Unhappy with the result, you hire a lawyer to sue the builder for
damages for breaching the agreement of purchase and sale.
The case gets to trial. Over the first four days, the judge hears the
evidence of the parties and two expert witnesses.
The owners' expert is a home inspector who reports evidence of cracked
granite tiles and "deflections" visible in all directions. He also notes
loose grout in various areas. The door sills to all adjacent rooms are
missing, he says, creating a trip hazard.
The builder hires a chartered surveyor who testifies the tiles were
installed and laid to normal industry standards. The micro-cracks in the
grouted joints, he says, are from normal "seasonal movement in the house
frame" and daily wear and tear.
As the trial judge, you are now faced with the conflicting expert
evidence of two witnesses. Uncertain who to believe, you adjourn the
trial for four months and order a third expert report this one from an
independent expert associated with the Terrazzo, Tile and Marble
Association of Canada (http://www.ttmac.com).
When the trial resumes, the independent expert testifies the granite
tile is not defective, nor of inferior quality. Aesthetically, he says,
the appearance of the floor is satisfactory, but some of the wider
micro-fissures detract from the overall appearance.
He explains natural fissures or faults occur in the formation of granite
and can resemble cracks. Fissures, he says, are natural in many types of
The granite floor has natural fissures, says the expert, but only one
cracked tile. All other cracks were micro-fissures.
In essence, the expert testifies good tiles were properly installed, but
remedial work has to be done. He defines remedial work as something that
should not have been needed to be done.
The facts reported here are true, except for the upgrade cost which I
doubled to account for inflation since the house was built in 1991. The
facts are taken from the court's decision in a case where Rocco and
Margaret Smeriglio sued the builder of their Aurora dream home.

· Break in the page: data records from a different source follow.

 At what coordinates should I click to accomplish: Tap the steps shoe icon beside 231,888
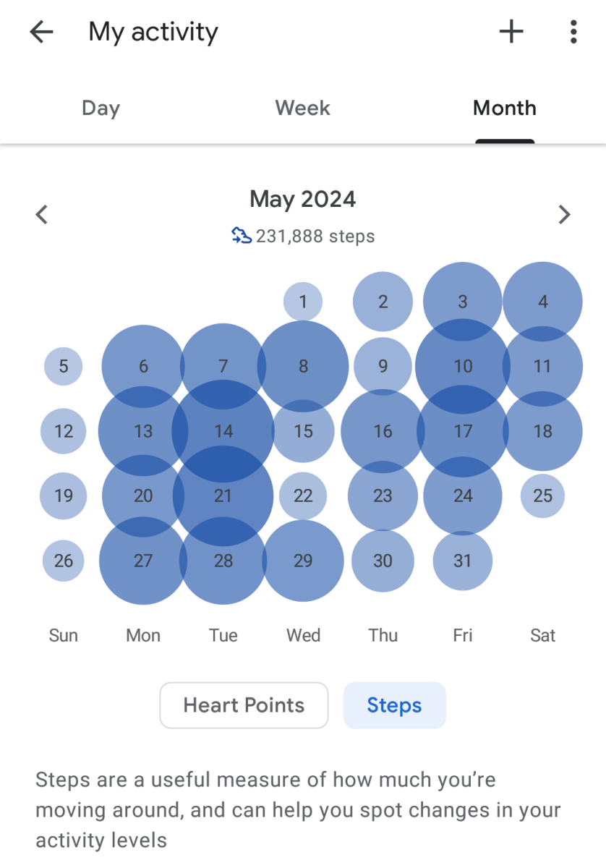pos(242,236)
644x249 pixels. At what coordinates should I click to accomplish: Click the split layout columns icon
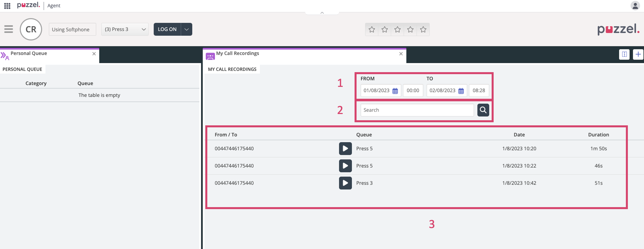point(624,54)
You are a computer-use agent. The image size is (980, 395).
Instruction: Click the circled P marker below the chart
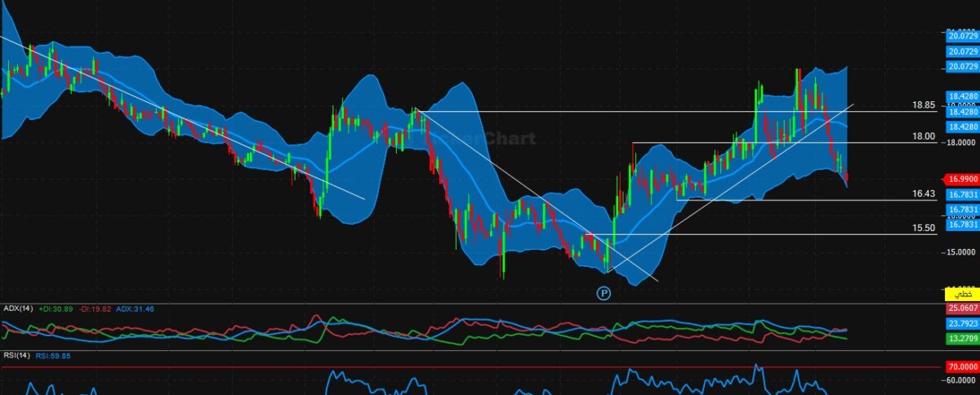[604, 292]
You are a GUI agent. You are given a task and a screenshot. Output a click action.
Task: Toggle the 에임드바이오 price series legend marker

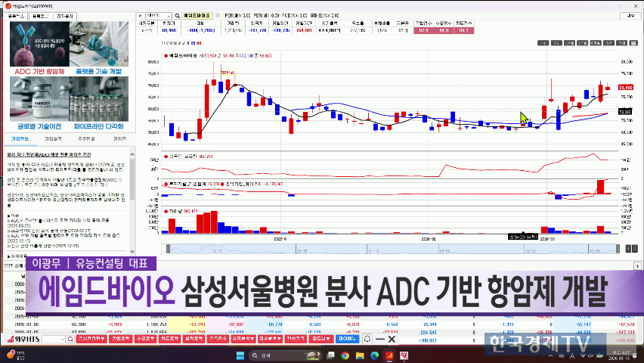coord(166,55)
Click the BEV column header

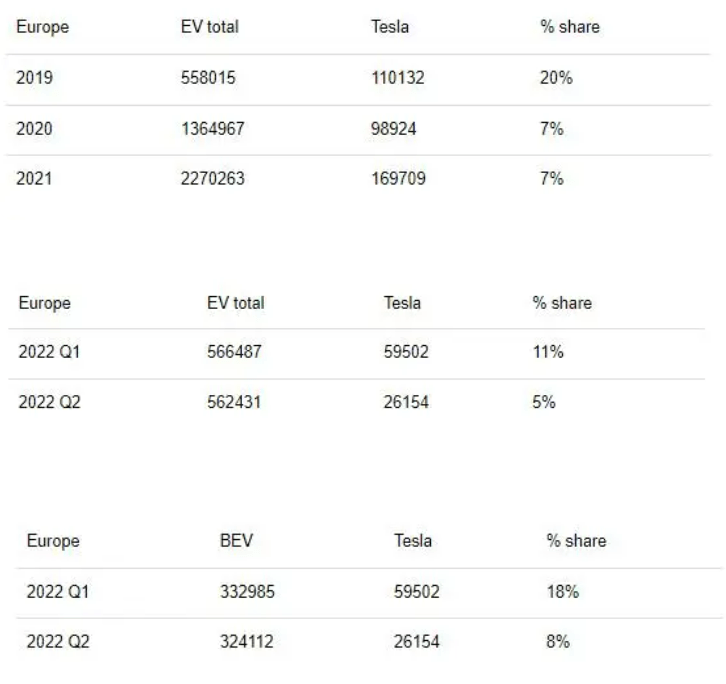click(x=236, y=540)
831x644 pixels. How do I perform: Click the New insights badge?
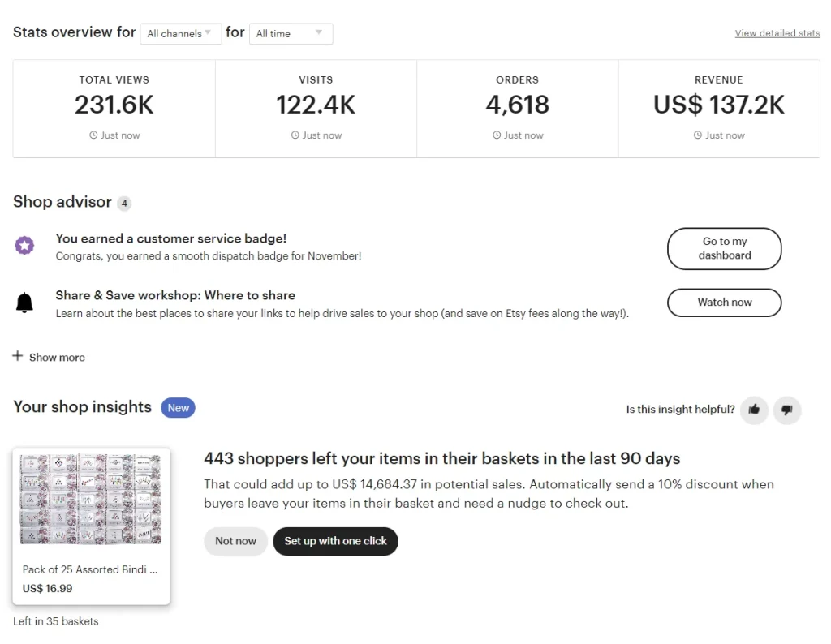pyautogui.click(x=179, y=408)
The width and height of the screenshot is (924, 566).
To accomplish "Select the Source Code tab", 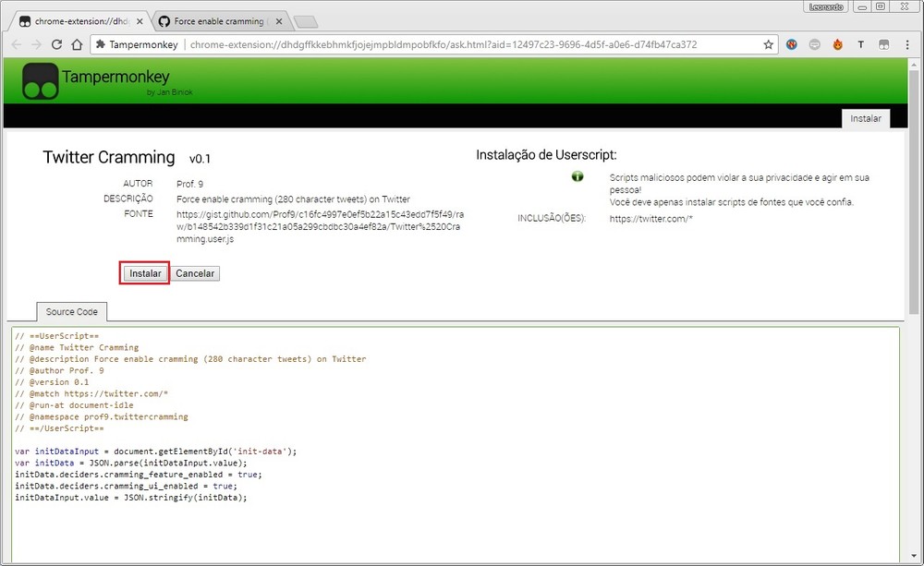I will coord(72,312).
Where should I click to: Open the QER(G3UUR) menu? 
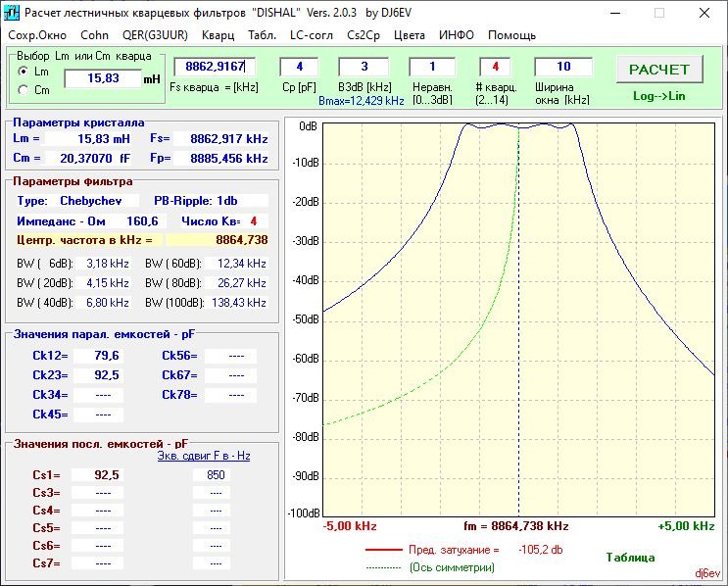[x=155, y=35]
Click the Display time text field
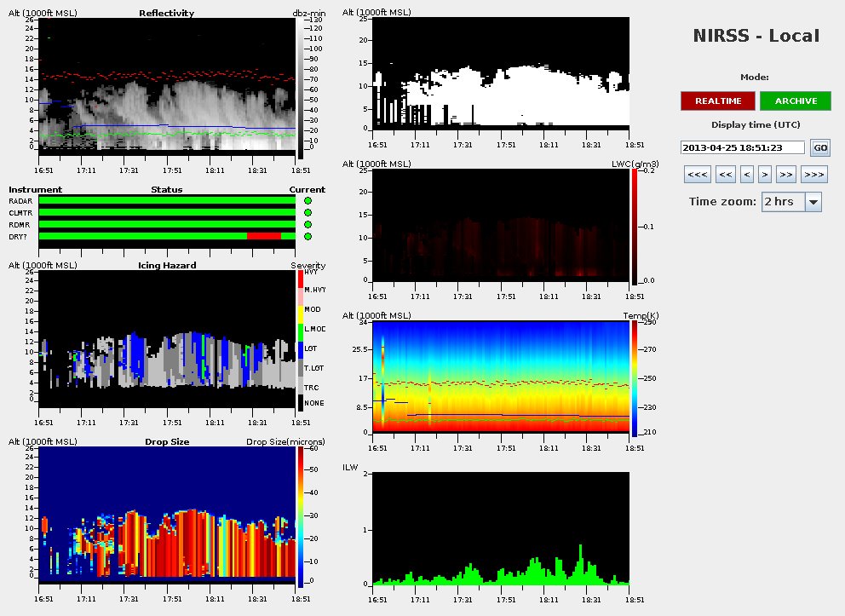 coord(743,147)
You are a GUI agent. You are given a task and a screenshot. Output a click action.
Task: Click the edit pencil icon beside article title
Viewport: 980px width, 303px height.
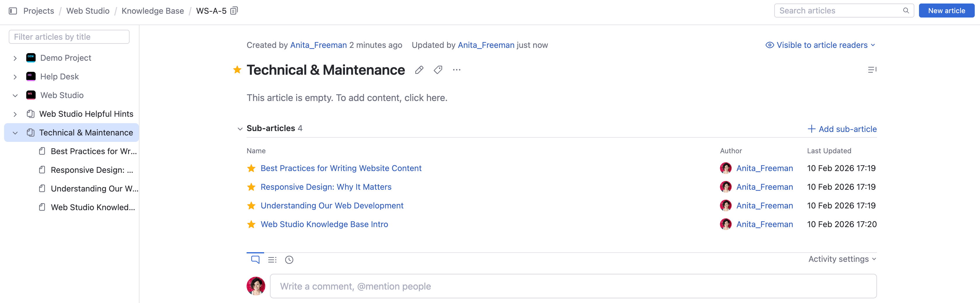(419, 70)
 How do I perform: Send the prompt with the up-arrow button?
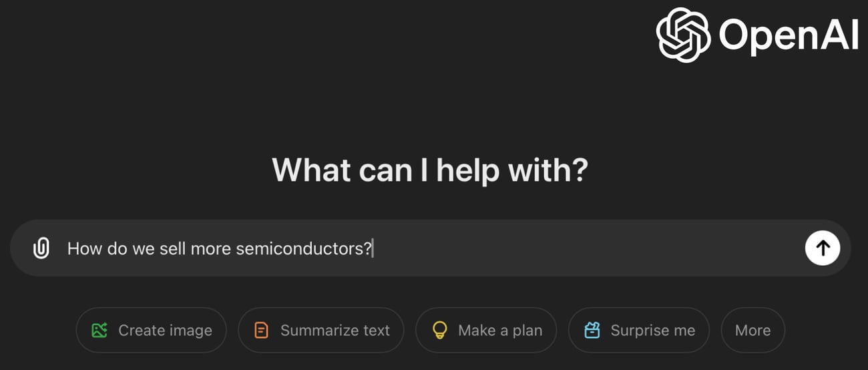[x=823, y=248]
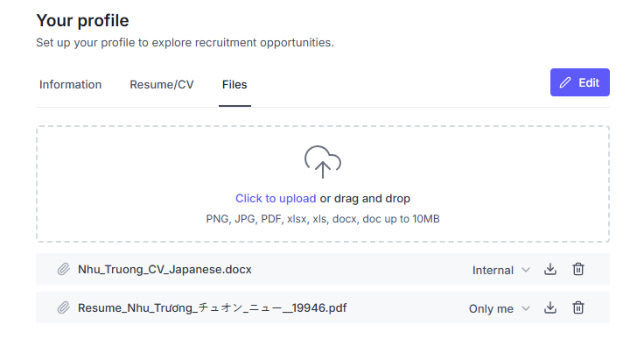644x346 pixels.
Task: Click inside the dashed drag and drop area
Action: tap(323, 184)
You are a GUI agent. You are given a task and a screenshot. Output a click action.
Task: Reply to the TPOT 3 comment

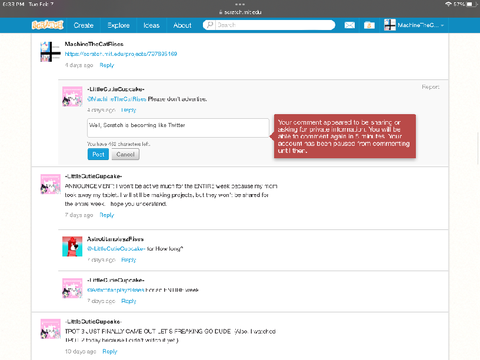110,351
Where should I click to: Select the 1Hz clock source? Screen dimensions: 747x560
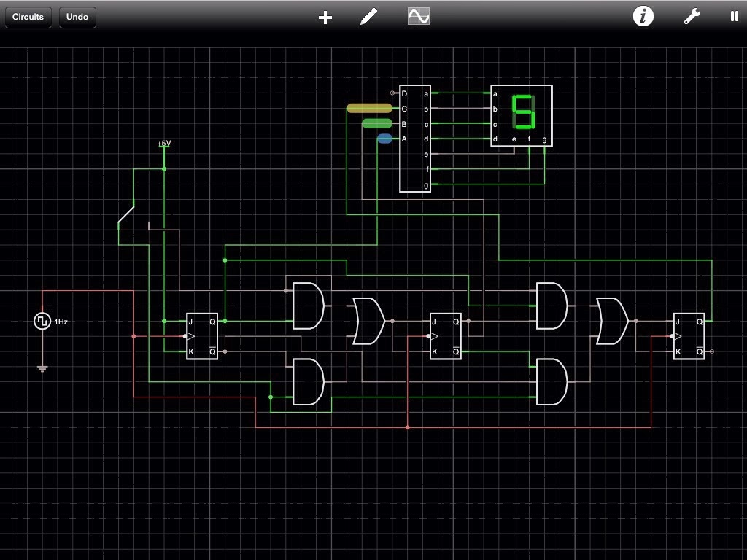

You're the judge. What do you do?
Justice Douglas Lissaman had to exercise the wisdom of Solomon. In a
masterpiece of understatement, he wrote: "In my view the parties to this
case became allergic to each other. The builder clearly thought the
Smeriglios were being unreasonable and demanding. On the other hand, the
Smeriglios thought the defendants were being sloppy and not standing
behind their work."
Ultimately, the judge decided some remedial work was required, and he
awarded the plaintiffs $6,000 in damages against the total upgrade cost
The money was awarded as compensation for the floor that was improperly
installed and for the inconvenience of having remedial work done and
having to live with the defects.
The court decision didn't say who had to pay costs, but my guess is that
both parties lost money after paying their lawyers for a five-day trial.
Sometimes, nobody wins in court cases no matter what the judge
decides. This case points out the need for builders and homeowners to
act reasonably, realistically and responsibly in resolving their
Bob Aaron is a
Toronto real estate lawyer. Send questions to Bob Aaron, 10 King Street
Toronto, Ontario M5C 1C3,
or by e-mail to bob@ aaron.ca , phone 416-364-9366, or fax 416-364-3818.
Bob Aaron is a Toronto real estate lawyer. He can be reached by email at firstname.lastname@example.org, phone 416-364-9366 or fax 416-364-3818.
Visit the Toronto Star column archives at http://www.aaron.ca/columns for articles on this and other topics or his main webpage at www.aaron.ca.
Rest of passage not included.